> [Task brief]: Render the stretch of records from the start through the line containing "click(x=207, y=6)" as a Markdown table with the columns Row and Line, skipping any blank lines.

==== Task material

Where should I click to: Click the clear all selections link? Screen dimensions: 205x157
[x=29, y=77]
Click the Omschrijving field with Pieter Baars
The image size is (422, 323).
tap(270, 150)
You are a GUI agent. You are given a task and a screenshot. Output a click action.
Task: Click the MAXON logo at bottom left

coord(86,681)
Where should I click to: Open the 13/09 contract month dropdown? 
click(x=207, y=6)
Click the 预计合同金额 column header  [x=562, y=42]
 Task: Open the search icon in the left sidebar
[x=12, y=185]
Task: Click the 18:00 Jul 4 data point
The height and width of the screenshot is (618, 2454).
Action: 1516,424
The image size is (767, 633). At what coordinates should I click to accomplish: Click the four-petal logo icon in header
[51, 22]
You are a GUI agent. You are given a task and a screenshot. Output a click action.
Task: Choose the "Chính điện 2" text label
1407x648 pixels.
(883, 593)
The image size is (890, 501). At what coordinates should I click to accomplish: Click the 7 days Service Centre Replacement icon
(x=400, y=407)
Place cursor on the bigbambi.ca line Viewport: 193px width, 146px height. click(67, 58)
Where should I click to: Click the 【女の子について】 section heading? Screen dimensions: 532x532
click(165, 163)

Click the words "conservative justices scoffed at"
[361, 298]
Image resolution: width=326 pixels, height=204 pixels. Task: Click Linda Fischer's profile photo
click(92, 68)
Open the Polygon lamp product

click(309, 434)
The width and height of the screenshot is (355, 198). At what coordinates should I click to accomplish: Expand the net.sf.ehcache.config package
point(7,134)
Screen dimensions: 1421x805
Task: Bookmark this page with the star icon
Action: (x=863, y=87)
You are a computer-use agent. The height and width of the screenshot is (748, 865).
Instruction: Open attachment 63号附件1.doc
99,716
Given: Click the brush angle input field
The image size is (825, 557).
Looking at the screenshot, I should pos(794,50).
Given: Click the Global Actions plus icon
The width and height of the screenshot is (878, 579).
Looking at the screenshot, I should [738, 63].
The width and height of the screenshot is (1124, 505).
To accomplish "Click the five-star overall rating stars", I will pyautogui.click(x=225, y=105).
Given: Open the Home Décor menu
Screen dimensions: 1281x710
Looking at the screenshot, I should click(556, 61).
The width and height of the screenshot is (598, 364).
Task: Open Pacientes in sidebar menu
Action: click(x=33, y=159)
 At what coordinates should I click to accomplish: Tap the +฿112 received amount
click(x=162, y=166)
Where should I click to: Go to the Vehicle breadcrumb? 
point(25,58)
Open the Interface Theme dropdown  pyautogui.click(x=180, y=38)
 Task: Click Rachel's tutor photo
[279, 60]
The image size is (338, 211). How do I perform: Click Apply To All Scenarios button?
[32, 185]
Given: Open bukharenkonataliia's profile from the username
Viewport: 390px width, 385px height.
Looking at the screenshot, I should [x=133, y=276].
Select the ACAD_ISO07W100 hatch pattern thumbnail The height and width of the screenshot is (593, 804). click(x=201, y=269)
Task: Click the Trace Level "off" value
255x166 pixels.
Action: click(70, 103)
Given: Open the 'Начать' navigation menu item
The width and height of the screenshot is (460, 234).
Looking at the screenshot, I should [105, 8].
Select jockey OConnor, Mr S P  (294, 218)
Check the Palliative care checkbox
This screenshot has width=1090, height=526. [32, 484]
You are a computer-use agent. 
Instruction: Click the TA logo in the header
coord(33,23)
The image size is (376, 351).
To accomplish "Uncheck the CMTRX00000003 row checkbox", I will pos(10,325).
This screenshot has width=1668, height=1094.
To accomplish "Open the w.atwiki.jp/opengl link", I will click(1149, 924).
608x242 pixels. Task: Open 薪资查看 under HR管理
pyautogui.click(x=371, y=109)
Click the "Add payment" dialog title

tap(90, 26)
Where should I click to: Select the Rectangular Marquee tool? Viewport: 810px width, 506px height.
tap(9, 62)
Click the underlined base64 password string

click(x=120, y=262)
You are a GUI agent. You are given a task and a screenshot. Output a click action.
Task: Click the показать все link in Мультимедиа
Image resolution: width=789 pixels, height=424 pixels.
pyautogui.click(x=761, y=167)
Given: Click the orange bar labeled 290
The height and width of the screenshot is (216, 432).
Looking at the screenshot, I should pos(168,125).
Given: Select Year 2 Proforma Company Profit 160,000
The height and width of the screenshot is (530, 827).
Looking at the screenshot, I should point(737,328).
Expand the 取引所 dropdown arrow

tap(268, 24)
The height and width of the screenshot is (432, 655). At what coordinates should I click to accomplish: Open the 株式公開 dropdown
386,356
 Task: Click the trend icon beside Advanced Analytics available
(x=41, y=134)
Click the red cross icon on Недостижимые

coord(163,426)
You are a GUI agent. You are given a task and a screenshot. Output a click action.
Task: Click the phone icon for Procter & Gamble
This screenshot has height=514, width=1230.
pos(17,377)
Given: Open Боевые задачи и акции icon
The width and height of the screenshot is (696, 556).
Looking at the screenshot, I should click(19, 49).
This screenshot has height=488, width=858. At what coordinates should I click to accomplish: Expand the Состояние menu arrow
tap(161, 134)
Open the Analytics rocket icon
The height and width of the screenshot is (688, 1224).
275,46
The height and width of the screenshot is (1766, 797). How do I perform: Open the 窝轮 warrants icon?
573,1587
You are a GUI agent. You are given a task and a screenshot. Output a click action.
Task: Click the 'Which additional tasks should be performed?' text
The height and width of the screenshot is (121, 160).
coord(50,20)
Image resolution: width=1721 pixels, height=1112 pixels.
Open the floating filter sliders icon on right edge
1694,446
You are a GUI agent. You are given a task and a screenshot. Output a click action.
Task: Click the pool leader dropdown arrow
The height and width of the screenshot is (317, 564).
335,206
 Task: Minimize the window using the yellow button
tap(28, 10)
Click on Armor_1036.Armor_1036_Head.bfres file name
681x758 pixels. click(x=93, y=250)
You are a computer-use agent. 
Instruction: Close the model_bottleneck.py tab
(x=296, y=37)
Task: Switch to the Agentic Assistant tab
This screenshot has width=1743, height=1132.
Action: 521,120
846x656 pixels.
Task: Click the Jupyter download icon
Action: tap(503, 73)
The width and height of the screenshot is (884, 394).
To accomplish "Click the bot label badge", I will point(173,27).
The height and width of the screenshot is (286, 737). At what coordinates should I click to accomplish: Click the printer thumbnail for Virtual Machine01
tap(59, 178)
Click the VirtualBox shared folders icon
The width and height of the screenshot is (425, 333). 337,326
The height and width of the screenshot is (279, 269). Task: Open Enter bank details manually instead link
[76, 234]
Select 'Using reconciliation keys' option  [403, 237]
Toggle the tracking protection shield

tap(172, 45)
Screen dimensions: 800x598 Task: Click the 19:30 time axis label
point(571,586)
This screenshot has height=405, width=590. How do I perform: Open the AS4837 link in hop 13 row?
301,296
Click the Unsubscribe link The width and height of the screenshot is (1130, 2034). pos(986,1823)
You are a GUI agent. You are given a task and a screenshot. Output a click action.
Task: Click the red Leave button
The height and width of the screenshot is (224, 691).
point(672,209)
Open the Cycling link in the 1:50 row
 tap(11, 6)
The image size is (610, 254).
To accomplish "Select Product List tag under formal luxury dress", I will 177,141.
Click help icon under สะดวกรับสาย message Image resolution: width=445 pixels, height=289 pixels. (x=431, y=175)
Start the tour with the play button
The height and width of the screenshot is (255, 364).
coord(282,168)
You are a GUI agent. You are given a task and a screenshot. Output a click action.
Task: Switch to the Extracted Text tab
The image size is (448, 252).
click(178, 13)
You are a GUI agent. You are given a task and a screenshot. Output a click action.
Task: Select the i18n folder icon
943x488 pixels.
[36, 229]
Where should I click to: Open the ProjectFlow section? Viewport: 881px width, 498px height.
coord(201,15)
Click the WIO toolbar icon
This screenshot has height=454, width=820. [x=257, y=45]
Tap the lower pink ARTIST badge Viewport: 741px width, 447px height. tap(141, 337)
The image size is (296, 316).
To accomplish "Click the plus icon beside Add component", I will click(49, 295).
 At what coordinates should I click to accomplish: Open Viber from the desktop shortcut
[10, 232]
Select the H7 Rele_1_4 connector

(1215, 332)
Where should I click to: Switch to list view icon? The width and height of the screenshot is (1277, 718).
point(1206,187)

========

> [Result for this task]:
| Row | Line |
|---|---|
| 1 | Where should I click to: Click the clear all selections link? Screen dimensions: 205x157 |
| 2 | [x=29, y=77] |
| 3 | Click the Omschrijving field with Pieter Baars |
| 4 | The image size is (422, 323). |
| 5 | tap(270, 150) |
| 6 | You are a GUI agent. You are given a task and a screenshot. Output a click action. |
| 7 | Task: Click the MAXON logo at bottom left |
| 8 | coord(86,681) |
| 9 | Where should I click to: Open the 13/09 contract month dropdown?  |
| 10 | click(x=207, y=6) |